How Justin Long Affably, Reasonably Ended An Internet Flamewar
LatestAfter a critic panned his movie, and cruelly joked about his looks, Justin Long derided her on national television. But when the critic wrote back, Long left her what must be the kindest, humblest comment in an Internet fight, ever.
Michelle Orange’s essay about this discomfiting experience is thought-provoking. For the record, she has not changed her opinion of the Long/Drew Barrymore vehicle she so hated, Going The Distance. But she is highly self-critical and thoughtful in her examination of the practice of contemporary criticism, the nature of flamewars, and the problems with what it was that she wrote. Part of Orange’s problem was that she wasn’t quite able, in the 18 hours she had to file her review for Movieline, to really articulate her problems with Going The Distance. It’s a movie she found lacking mainly because, she writes, it aims to communicate “relatability” rather than actual truth. Relatability, in addition to its inherent solipsism, has other drawbacks:
As a concept it grew valuable, and could be attached to modes of engagement — whether artistic, socio-cultural, or political — that were previously uninterested in relating to their audience in any conscious way. The memoir boom was built on this idea, as is much of chick lit, reality TV and of course the blogoscenti. With the dawn of the internet and its attendant traffic in user-generated, confessional minutiae — and I’ll comment on yours if you comment on mine — an ascendant cultural irregularity found the medium to turn its message into a malignancy. Romantic comedies often engender the worst of the phenomenon: Instead of telling a story, in the name of relatability they hit notes, make references, and present punchline-based characters in the effort to elicit one of our laziest, sub-trash responses, which in full goes something like this: I was exposed to something, and it reminded me of me.

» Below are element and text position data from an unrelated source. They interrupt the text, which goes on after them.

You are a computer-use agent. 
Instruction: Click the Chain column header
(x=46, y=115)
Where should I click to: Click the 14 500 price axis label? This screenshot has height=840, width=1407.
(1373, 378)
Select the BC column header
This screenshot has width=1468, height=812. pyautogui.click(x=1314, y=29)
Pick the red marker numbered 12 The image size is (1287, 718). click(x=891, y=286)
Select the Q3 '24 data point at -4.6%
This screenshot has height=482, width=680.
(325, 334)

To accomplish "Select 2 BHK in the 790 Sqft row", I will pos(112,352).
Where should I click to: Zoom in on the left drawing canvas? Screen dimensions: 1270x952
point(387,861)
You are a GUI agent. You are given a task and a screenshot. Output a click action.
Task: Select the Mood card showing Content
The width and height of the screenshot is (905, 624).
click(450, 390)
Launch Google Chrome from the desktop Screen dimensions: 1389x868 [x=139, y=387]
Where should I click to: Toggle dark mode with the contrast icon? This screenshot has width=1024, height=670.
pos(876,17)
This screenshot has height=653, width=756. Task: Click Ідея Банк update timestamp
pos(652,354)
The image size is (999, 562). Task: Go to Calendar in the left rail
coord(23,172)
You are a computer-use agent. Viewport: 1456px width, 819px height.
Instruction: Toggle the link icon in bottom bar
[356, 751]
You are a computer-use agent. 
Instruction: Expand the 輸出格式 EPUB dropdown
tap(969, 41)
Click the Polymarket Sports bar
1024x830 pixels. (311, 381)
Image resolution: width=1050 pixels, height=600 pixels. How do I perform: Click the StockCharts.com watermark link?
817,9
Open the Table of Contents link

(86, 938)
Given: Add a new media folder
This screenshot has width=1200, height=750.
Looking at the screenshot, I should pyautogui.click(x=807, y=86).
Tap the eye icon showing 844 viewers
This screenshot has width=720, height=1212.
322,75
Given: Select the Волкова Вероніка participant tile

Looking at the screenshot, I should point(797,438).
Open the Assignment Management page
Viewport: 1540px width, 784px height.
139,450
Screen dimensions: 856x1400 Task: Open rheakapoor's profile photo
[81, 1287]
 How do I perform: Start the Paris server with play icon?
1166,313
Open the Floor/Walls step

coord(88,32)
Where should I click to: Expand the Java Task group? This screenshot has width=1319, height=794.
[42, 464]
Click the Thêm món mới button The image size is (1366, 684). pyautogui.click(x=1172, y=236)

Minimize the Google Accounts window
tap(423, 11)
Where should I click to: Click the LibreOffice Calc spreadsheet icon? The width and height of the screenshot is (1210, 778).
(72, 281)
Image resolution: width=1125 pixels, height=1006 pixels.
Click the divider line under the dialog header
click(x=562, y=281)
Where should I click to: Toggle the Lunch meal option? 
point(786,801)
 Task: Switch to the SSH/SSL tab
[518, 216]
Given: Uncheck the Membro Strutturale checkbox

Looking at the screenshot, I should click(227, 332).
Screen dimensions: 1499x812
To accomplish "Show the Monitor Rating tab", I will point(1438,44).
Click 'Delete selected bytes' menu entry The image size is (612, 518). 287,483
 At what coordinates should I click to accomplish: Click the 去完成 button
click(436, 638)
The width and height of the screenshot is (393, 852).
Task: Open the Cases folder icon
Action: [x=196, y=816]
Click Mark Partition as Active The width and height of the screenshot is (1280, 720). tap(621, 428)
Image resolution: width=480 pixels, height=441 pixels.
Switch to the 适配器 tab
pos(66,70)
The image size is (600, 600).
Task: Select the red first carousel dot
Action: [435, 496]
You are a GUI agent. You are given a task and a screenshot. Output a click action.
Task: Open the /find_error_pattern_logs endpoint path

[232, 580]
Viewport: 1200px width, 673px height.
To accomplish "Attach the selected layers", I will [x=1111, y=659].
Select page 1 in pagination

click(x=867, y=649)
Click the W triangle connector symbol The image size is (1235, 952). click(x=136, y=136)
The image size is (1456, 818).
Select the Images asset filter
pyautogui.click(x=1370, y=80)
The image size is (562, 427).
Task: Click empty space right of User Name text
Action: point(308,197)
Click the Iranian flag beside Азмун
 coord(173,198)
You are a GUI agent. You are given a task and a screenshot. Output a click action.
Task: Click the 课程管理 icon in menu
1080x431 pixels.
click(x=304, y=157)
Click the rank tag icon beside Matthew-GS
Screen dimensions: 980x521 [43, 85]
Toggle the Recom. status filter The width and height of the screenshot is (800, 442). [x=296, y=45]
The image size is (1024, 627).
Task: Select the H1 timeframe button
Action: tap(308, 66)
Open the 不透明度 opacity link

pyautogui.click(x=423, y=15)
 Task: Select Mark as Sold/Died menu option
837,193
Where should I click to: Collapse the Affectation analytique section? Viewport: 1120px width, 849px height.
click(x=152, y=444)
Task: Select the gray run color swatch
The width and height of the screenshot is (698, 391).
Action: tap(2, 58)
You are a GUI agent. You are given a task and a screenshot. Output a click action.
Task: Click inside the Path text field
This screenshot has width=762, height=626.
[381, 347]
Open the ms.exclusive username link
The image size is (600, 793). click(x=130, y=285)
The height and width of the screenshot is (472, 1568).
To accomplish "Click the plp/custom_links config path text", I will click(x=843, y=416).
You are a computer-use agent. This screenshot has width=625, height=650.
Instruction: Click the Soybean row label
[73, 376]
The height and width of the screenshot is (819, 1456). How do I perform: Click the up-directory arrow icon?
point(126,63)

But in her review of Going The Distance, Orange didn’t write about the memoir boom or the modes of thought that underpin paint-by-numbers rom-coms. Orange writes within the perpetual deadline machine of the Internet, and so her published criticisms were more attenuated and less articulate, more punch-y and less considered, than the thoughts she was able to present in this essay. As these things go, “REVIEW: You’ll Hate Going the Distance Long Before You Relate to It” was entertaining, and very likely broadly accurate, but not ambitious. Orange made quippy remarks like, “Only Drew Barrymore’s eye make-up, firing on all four Cover Girl quadrants in every scene, amuses the palate” and called the film “the latest ‘x’ in the ‘con’ column of Drew Barrymore’s exasperating career ledger.” She saved her harshest words for Justin Long’s performance — and his face. “How a milky, affectless mook with half-formed features and a first day of kindergarten haircut might punch several classes above his weight is a mystery, as my colleague pointed out in her review of Scott Pilgrim Vs. The World, we are increasingly asked to accept on screen.”